Il y a quelques corrélations.
Première régression#
On essaye de prédire le taux d’alcool du vin à partir des autres variables.
X = df.drop(["Alcohol", "index"], axis=1)
y = df["Alcohol"]
On divise entre train et test pour éviter l’overfitting.
from sklearn.model_selection import train_test_split
X_train, X_test, y_train, y_test = train_test_split(X, y)
from sklearn.linear_model import LinearRegression
model = LinearRegression()
model.fit(X_train, y_train)
LinearRegression(copy_X=True, fit_intercept=True, n_jobs=None,
normalize=False)
model.coef_
array([ 1.63363895e-01, 3.94203469e-01, -6.00949512e-02, -1.19824047e-04,
1.58697845e-01, -9.56728506e-02, -3.06298297e-01, 5.07946728e-02,
1.38811432e-01, 1.59459210e-02, 1.64240691e-01, 8.15269173e-04])
from sklearn.metrics import r2_score
y_pred = model.predict(X_test)
r2_score(y_test, y_pred)
0.4649938412573541
y_predt = model.predict(X_train)
r2_score(y_train, y_predt)
0.6136769355983627
Même chose avec un arbre de décision.
from sklearn.tree import DecisionTreeRegressor
dt = DecisionTreeRegressor(min_samples_leaf=10)
dt.fit(X_train, y_train)
DecisionTreeRegressor(criterion='mse', max_depth=None, max_features=None,
max_leaf_nodes=None, min_impurity_decrease=0.0,
min_impurity_split=None, min_samples_leaf=10,
min_samples_split=2, min_weight_fraction_leaf=0.0,
presort=False, random_state=None, splitter='best')
y_pred = dt.predict(X_test)
r2_score(y_test, y_pred)
0.6694565403724826
y_predt = dt.predict(X_train)
r2_score(y_train, y_predt)
0.7172799827093439
X_train.shape
(133, 12)
On vérifie avec une validation croisée.
from sklearn.model_selection import cross_val_score
cross_val_score(model, X, y, cv=5)
array([-0.51847929, 0.40456596, -0.73716381, -0.46995099, -0.47213708])

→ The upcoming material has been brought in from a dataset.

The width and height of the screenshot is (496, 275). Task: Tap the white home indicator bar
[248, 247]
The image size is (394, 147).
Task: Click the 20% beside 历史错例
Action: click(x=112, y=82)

Ca oscille trop pour que cela soit vraisemblable. C’est probablement dû à l’ordre dans les données.
try:
from sklearn.utils import shuffle
df2 = shuffle(df).reset_index()
except Exception:
import random
index = list(df.index)
df2 = df.iloc[index].reset_index()
X2 = df2.drop("Alcohol", axis=1)
y2 = df2.Alcohol
cross_val_score(model, X2, y2, cv=5)
array([0.40197927, 0.55886103, 0.57939265, 0.49028122, 0.62212365])
Beaucoup plus stable.
Feature importance#
dt.feature_importances_
array([0.03523663, 0. , 0.00776046, 0. , 0. ,
0. , 0.02238126, 0. , 0.6849213 , 0. ,
0.0124994 , 0.23720095])
ft = pandas.DataFrame(dict(name=X_train.columns, fi=dt.feature_importances_))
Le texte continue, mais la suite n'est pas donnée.